Nightmares can come
in bytes. That is literally true in the
scenario of cyber attacks in the forms of hackers, computer viruses and
security breach. The Public Sector is
not exempted from cyber attacks and security incidences have risen nearly 400%
in the last couple of years from 53 to 253, and the figure is still on the
increase, according to the Government Computer Emergency Response Team (GCert). Established by the Malaysian Administrative
Modernization & Management Planning Unit (MAMPU), GCert is one of the
components in a continuous reactive fight undertaken to secure government ICT
assets.
New strategies to
tighten ICT security in the Public Sector will employ three modes of action –
proactive, continuous and reactive. The
proactive measures will follow the guidelines outlined in the Policy Framework
(PA 3/2000), Incident Handling Mechanism (PA 1/ 2001), Malaysian Public Sector
Management of ICT Security Handbook (MyMIS), Malaysian Public Sector ICT
Security Risk Assessment (MyRAM), Security Posture Assessment (SPA), Audit
Review Methodology & Accreditation Scheme and so forth.
As a continuous
measure, programmes to instill awareness and acculturation are being
implemented since aspects of ICT security should be taken into serious
consideration from early on and not as an afterthought.

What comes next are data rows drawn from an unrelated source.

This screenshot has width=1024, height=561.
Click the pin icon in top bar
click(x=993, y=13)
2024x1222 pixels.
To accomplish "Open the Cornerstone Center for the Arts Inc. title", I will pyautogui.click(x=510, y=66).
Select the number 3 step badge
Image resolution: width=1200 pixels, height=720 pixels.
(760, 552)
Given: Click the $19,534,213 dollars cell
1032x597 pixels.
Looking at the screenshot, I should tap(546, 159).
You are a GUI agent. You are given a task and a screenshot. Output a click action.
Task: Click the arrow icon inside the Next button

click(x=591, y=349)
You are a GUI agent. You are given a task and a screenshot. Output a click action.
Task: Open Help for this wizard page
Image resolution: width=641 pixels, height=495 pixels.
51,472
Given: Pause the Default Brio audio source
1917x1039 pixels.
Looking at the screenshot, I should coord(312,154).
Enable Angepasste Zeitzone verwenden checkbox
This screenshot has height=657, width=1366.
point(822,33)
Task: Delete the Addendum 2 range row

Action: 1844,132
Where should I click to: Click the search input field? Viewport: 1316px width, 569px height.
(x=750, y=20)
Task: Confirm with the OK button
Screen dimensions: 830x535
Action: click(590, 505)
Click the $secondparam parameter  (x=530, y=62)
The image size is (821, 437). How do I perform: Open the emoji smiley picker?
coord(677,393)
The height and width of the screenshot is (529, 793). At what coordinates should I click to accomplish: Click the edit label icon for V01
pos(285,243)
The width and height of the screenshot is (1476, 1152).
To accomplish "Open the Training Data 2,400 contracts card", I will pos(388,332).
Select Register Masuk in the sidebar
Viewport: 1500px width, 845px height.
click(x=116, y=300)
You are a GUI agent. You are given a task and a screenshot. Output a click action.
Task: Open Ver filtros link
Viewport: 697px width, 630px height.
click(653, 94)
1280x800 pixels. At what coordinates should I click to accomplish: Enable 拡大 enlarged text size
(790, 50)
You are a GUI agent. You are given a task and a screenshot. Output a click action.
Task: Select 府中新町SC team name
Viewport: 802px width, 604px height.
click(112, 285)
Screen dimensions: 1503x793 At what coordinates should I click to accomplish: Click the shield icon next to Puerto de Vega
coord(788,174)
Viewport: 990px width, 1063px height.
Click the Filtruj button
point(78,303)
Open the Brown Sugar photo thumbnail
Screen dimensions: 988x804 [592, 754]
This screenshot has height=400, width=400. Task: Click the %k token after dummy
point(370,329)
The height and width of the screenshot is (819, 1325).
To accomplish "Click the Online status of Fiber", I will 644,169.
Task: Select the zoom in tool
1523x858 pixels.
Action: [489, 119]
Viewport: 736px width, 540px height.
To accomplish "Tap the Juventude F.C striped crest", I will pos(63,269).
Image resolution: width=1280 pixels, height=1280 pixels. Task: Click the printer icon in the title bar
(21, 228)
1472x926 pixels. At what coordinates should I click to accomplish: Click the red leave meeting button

Defense mechanisms like firewall, intrusion
detection system, public key infrastructure, encryption, and so on also come in
handy to minimize cyber threats.
The key reactive
measures involve the GCert Team, incident response handling, information
dissemination, ICT security advisory, chief information officer/ ICT security
officer network, inter-agency coordination and business continuity
planning. Information on ICT security
could now be sourced from the Government Security Web Portal at
www.prisma-mampu.gov.my, a one-stop reference centre for users from both the
public sector and the general public.